One of George’s favourite content creators, before the Tumblr adult content ban pushes sex to the margins, is named ‘Cubicle Cutie’. But there are, in fact, a number of Cubicle Cuties in Queen Without Clothes since, when in-person sex does occur—and it often does, even while the collection has a lot to say about online relationships—it takes place strikingly often in a confined space. There are Cass and Jonathan, who learn that they cannot resist each other when they’re together in an elevator. There’s Mady of ‘Mady’s Countdown’, whose fantasy of ‘being taken by Asmita in the toilet’ turns out to come true. There’s Stella, instructed to strip naked in a fitting room which turns out not to contain in full her desire for the designer Leyla; later, she admits that ‘today I seduced an intern in the broom closet at work.’ And in the final story, ‘Vicky’s Neighbour’, Vicky masturbates in her apartment’s bathroom before, later, triumphantly leaving ‘the tower in which she’d been cooped up for far too long.’ Is the appeal of secretive, remote relationships to be found in the way they emulate open, real-world ones? Or is it the other way around?

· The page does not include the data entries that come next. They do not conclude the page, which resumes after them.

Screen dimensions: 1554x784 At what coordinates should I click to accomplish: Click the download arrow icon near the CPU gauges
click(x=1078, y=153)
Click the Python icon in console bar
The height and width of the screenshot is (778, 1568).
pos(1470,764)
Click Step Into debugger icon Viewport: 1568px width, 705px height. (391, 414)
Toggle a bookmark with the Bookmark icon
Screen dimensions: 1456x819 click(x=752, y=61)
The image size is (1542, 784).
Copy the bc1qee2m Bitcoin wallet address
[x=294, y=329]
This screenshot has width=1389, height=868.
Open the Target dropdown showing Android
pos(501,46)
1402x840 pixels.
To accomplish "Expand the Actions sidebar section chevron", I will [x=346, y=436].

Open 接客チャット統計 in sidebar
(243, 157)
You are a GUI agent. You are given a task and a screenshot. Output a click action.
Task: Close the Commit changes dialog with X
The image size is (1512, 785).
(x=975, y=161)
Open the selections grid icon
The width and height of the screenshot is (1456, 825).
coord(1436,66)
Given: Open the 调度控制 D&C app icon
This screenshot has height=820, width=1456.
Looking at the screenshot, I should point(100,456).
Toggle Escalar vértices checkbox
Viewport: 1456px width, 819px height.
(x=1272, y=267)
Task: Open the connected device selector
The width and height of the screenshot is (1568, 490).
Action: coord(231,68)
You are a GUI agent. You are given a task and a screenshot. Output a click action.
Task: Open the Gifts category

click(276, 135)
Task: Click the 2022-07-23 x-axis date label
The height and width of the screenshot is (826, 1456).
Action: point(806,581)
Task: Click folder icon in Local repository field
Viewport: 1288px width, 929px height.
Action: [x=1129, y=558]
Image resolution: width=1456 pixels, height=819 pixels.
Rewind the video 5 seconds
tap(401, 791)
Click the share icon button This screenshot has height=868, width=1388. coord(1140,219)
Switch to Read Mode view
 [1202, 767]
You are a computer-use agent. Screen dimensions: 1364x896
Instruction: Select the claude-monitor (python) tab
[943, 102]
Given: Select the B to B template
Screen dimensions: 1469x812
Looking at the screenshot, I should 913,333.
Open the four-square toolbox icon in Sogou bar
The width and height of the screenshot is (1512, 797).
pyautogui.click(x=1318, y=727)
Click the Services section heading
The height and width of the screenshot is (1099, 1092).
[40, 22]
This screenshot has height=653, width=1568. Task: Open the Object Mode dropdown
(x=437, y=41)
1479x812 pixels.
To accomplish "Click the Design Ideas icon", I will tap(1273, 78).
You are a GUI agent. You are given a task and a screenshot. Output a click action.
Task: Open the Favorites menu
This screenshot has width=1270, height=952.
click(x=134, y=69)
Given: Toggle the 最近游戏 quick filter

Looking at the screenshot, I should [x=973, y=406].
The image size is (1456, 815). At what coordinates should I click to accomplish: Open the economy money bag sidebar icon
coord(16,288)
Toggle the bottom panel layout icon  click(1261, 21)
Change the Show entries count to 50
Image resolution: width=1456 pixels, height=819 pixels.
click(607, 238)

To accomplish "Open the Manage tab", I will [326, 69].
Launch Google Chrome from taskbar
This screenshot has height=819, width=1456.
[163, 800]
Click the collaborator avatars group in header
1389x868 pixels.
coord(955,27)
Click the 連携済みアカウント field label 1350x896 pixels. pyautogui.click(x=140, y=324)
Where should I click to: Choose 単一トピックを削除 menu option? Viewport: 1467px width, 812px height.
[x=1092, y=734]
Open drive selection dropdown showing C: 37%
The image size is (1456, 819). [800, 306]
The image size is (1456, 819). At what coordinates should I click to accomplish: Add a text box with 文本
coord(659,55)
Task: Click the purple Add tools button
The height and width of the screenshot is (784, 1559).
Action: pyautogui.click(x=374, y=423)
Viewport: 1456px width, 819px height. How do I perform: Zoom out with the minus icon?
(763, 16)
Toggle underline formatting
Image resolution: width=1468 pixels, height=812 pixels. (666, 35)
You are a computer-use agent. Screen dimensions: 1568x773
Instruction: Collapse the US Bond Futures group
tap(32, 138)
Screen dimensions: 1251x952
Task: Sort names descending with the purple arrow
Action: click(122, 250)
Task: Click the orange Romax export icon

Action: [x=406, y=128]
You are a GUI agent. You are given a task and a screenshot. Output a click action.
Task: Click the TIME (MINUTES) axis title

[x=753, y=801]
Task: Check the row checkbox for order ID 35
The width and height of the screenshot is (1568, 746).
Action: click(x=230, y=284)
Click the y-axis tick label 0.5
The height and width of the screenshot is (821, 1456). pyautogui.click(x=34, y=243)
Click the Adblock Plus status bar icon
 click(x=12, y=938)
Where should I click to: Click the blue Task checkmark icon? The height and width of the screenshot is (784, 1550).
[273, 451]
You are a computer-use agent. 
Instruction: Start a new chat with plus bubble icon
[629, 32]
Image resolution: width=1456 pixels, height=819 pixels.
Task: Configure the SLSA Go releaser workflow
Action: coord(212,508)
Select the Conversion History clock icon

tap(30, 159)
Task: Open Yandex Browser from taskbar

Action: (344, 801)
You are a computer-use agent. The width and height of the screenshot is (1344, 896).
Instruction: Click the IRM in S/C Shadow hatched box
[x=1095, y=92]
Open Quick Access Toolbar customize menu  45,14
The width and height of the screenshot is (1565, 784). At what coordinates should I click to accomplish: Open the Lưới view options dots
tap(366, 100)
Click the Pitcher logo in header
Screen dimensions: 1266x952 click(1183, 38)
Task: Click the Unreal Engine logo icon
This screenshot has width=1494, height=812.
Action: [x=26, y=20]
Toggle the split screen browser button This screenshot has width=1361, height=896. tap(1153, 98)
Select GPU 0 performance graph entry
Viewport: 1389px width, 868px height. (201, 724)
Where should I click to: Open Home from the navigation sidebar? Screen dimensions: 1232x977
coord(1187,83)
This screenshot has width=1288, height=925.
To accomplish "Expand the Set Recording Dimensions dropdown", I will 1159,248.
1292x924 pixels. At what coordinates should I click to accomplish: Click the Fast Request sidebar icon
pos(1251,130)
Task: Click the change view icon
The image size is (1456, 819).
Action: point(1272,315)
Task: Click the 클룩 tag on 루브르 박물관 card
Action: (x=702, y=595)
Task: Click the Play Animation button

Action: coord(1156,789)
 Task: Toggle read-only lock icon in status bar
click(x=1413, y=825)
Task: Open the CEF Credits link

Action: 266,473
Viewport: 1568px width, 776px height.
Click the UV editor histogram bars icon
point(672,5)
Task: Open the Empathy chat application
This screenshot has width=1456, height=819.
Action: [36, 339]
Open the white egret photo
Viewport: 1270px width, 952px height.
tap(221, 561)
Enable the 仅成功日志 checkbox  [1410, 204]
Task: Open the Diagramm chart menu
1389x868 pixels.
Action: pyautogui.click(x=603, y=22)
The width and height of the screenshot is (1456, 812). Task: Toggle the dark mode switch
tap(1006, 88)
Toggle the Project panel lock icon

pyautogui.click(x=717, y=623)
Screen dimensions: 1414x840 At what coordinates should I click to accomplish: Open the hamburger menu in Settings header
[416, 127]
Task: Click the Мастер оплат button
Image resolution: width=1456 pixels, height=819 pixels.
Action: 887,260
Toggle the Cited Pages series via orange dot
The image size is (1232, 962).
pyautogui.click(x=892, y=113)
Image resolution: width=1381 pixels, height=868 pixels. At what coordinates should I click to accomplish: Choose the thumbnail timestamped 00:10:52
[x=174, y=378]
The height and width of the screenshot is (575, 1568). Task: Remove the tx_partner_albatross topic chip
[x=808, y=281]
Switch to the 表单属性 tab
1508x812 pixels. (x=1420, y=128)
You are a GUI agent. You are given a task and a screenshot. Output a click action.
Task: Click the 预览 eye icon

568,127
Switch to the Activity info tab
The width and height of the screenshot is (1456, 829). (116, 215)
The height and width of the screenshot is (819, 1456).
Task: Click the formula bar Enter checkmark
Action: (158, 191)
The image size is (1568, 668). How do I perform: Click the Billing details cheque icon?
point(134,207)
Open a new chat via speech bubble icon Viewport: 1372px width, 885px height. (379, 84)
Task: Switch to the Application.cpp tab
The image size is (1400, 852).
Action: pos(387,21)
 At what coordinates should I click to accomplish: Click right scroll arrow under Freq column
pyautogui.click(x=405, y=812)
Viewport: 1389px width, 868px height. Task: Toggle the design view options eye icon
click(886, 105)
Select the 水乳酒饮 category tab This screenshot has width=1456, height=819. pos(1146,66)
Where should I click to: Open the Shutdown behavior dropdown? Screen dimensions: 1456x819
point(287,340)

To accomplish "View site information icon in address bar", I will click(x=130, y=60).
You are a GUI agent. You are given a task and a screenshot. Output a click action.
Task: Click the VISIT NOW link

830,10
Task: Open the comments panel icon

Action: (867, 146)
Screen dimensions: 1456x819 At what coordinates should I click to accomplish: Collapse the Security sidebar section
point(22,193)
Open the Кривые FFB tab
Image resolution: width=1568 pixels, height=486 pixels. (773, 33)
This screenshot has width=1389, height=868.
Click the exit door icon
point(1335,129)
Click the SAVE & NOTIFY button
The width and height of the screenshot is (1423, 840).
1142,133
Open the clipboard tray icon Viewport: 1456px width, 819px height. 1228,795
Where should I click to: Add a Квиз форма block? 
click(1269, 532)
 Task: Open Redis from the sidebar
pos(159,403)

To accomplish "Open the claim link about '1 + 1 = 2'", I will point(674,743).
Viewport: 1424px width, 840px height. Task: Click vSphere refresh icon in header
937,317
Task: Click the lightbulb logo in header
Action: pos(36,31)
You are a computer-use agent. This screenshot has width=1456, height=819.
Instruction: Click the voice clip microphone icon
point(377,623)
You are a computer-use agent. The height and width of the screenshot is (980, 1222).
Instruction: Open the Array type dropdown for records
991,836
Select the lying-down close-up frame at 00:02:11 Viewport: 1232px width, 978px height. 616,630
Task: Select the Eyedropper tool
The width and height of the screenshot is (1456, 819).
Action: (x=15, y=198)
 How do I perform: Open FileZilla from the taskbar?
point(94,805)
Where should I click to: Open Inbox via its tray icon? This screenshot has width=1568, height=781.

The question then, or one of them, is to ask what the pandemic mentality has done to change sex. On the one hand, it could be that it’s merely revealed things that have long been true: sex is something tacitly shameful, it’s something that ought to be kept locked up in its rightful place, and when we can only have sex remotely, we’re only seeing a visual representation of these facts in the words and sounds and bodies emanating from our devices. It’s a pale imitation of a thing, a representation of a thing it’s sort of shameful to represent. On the other, it could be said that Covid-19 has necessarily led us to broaden our definition of what sex is. Why should ‘sex’ refer merely to bodies, usually two of them, squeezed together in a small space? Why does sex have to be a thing that happens in a designated physical space, usually behind a closed door? Sex can be something that happens between people thousands of miles apart; it can be something that happens through a device, through a medium, or between the pages of a book.
‘Once inside a book, any book,’ Cary Howie’s book Claustrophilia begins, ‘it’s impossible to emerge from it absolutely intact, to be outside it in quite the same way as before.’ We don’t just enter into stories; stories themselves enter into us. Something similar is true of our sexual imaginations, our fantasies and our desires: they don’t just happen inside us; we also happen inside them. And this, if I can be so bold, is why erotica, as a space in which to imagine anew what sex can be and ought to be, is important: because while there’s no limit to what we can imagine, what we can imagine will end up limiting us.